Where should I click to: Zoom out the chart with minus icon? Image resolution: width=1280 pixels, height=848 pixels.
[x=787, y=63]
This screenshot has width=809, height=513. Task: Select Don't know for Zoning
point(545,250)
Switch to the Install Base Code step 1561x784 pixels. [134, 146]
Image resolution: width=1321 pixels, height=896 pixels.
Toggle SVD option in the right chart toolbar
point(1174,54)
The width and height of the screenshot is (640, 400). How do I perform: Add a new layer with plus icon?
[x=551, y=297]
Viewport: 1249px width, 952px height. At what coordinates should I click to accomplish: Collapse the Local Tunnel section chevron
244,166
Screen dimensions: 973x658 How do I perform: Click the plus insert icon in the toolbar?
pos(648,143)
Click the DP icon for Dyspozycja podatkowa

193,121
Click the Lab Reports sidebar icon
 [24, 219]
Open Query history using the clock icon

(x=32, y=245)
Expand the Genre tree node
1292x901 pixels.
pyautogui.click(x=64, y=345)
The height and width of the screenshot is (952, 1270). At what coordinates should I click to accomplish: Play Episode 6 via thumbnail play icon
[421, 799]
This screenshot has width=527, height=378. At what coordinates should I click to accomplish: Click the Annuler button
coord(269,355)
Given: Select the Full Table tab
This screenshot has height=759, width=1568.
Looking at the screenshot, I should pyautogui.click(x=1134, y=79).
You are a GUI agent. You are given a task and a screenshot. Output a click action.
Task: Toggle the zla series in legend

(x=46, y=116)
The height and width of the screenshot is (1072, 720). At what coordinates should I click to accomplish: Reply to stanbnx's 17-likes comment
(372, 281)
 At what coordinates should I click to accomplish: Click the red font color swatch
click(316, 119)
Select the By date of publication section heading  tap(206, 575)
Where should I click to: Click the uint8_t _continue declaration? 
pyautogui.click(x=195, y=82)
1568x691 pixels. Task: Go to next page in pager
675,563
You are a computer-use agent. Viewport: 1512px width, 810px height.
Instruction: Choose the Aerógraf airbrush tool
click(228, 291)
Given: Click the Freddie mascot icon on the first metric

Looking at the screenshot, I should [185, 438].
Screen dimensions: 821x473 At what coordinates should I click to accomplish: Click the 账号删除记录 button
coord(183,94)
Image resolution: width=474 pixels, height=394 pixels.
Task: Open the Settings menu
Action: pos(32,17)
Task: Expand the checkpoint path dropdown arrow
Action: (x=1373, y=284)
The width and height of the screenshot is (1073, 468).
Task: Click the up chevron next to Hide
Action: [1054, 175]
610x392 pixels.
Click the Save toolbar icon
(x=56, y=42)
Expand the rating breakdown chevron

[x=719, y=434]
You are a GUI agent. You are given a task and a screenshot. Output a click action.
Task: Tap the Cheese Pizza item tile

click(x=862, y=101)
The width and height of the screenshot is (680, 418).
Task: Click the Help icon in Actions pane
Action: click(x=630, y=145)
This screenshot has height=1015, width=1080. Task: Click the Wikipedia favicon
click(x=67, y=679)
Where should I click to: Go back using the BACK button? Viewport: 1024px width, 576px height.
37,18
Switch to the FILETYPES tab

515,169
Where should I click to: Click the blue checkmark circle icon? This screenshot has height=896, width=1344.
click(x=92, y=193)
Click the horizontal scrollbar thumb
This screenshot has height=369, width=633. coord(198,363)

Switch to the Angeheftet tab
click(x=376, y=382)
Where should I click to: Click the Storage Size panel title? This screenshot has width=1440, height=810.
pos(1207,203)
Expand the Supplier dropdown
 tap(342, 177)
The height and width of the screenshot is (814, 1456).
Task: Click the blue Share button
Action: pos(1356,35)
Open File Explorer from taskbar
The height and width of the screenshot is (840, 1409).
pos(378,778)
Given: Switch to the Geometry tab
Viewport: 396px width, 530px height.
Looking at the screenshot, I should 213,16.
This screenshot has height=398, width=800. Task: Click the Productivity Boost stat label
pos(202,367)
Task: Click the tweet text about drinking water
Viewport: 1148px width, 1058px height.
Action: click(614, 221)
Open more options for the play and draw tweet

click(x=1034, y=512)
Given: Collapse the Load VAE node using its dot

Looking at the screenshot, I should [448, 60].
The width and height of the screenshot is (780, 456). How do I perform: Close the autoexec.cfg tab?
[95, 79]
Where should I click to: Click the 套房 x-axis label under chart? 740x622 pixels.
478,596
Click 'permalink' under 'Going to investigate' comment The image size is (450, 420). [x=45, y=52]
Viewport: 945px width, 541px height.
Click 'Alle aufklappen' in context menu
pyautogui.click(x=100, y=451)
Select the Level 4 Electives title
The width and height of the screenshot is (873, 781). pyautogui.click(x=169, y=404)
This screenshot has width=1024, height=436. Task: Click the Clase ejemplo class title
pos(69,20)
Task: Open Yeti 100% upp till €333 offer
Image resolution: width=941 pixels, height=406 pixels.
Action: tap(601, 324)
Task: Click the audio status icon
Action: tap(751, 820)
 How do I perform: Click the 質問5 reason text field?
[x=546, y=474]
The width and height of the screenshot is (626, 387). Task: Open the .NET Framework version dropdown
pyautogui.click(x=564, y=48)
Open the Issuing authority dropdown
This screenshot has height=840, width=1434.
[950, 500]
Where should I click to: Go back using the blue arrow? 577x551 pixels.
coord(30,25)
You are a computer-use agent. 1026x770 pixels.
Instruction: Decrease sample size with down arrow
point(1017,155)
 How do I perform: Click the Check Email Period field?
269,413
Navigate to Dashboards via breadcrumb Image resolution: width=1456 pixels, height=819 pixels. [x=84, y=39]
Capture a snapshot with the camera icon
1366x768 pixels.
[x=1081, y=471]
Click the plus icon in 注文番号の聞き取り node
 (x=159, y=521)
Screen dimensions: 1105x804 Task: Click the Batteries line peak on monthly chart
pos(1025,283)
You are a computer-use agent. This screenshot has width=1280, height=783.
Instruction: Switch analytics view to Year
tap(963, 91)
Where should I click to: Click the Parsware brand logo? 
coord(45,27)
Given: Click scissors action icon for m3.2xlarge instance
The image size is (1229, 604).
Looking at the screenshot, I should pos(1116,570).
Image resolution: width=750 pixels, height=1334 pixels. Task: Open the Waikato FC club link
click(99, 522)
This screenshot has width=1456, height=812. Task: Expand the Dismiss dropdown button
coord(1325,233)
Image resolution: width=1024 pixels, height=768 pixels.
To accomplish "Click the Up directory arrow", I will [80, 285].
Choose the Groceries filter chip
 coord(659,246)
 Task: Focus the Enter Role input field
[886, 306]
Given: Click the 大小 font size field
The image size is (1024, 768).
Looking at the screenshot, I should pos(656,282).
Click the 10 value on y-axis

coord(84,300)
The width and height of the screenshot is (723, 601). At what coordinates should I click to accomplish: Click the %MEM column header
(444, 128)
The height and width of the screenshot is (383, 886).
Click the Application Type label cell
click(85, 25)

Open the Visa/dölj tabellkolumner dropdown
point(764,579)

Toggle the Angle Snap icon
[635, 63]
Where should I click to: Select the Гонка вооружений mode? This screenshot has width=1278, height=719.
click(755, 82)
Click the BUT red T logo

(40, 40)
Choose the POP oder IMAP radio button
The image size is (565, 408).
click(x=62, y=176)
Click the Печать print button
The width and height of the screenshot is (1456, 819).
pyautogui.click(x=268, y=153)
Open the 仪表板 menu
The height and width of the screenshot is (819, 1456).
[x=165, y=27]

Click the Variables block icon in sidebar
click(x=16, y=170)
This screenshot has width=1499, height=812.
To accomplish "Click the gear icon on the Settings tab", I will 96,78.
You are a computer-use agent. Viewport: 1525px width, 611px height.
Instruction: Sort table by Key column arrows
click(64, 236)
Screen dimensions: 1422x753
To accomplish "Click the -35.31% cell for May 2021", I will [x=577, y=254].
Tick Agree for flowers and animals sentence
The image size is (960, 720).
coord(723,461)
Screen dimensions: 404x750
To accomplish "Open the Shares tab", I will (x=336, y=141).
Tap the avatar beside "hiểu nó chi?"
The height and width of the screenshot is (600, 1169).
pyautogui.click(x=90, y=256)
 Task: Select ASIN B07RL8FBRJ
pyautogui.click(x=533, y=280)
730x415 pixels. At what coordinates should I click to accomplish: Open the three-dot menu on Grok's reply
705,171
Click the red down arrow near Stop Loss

#####

Task details: Reproduce the lines of the material without any change, from the line containing "Screen dimensions: 1422x753" up to and including the last line of the material.

Written solution:
Screen dimensions: 1422x753
To accomplish "Click the -35.31% cell for May 2021", I will [x=577, y=254].
Tick Agree for flowers and animals sentence
The image size is (960, 720).
coord(723,461)
Screen dimensions: 404x750
To accomplish "Open the Shares tab", I will (x=336, y=141).
Tap the avatar beside "hiểu nó chi?"
The height and width of the screenshot is (600, 1169).
pyautogui.click(x=90, y=256)
 Task: Select ASIN B07RL8FBRJ
pyautogui.click(x=533, y=280)
730x415 pixels. At what coordinates should I click to accomplish: Open the three-dot menu on Grok's reply
705,171
Click the red down arrow near Stop Loss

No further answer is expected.